Ce que j’ai vu à Dschang est exemplaire. C’est un modèle à suivre. Evidemment, on pourrait à partir du compost valoriser les filières biologiques à travers une agriculture durable. Il faudrait pour cela dire aux gens qu’ils peuvent ainsi avoir des produits biologiques à cent pour cent. De plus, les engrais chimiques coûtent chers et sont mauvais pour la santé. Dschang est en même temps un des endroits du Cameroun où il y a encore une Alliance franco-camerounaise, qui est un centre de polarisation de la vie culturelle anglophone, francophone, camerounaise et mondiale unique. Pour moi ambassadeur de France, vous comprenez que ça a d’autant plus de sens d’être là que quand j’arrive dans un endroit comme celui-ci, je vois que l’Union européenne y est partie prenante. Or le cinquième du budget de l’Union européenne est fourni par la France. L’Allemagne fournit un montant identique, puis viennent le Royaume-Uni, l’Italie, l’Espagne et d’autres.

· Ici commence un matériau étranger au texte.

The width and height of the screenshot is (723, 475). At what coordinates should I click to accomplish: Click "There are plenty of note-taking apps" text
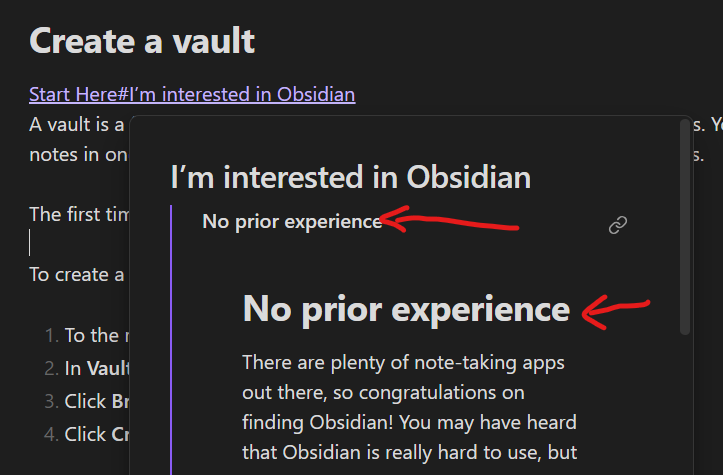403,363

Bref, on contribue chacun au prorata de ses ressources.
Cependant, que la pérennisation des réalisations se fasse par la mobilisation des acteurs communaux, étatiques et privés également. Je suis étonné depuis un an et demi que je suis au Cameroun, de découvrir des villas monumentales dans des coins perdus. Quand je demande à qui ça appartient, on me dit c’est à monsieur untel. Et lorsque je veux savoir quand il y séjourne, j’apprends qu’il n’y vient jamais. Pourtant, il aurait financé trois microcentrales hydro-électriques, que cet investissement aurait eu un intérêt. De plus, le nom de la personne serait resté dans le cœur et la mémoire des populations bénéficiaires.
Propos rassurants de SM BEAUDELAIRE DONFACK, maire de Dschang, en vue d’apaiser les appréhensions de ses hôtes.
Nous mettons en place des instruments de gouvernance qui font leurs preuves, au service de la pérennisation de toutes nos réalisations. Et dans le cadre particulier de l’Agence municipale de l’eau et de l’énergie, AMEE, nous avons pu ainsi réhabiliter un réseau Scan Water qui était resté à l’abandon pendant vingt-cinq ans. Et nous sommes sûrs que ce réseau ne tombera plus en panne, car au quotidien on veille sur la qualité de l’eau en même temps que de la fonctionnalité des installations. Pour la préoccupation du directeur de l’AFD, nous envisageons même pour ces structures le modèle d’une économie mixte. Nous sommes d’ailleurs en pourparlers très avancés avec l’opérateur électrique ENEO et le gouvernement, pour une rétrocession de l’ancien site la centrale hydro-électrique de Dschang. Si cette rétrocession nous est accordée et que nous trouvions des financements pour sa réhabilitation, nous serions obligés de signer des conventions de partenariat technique avec ENEO, pour nous accompagner. Ceci se justifie dans la mesure où l’AMEE aura tout d’un coup une assiette d’activités plus large et lourde. Elle aurait donc besoin d’un accompagnement local dans la bonne gestion de toutes ses activités.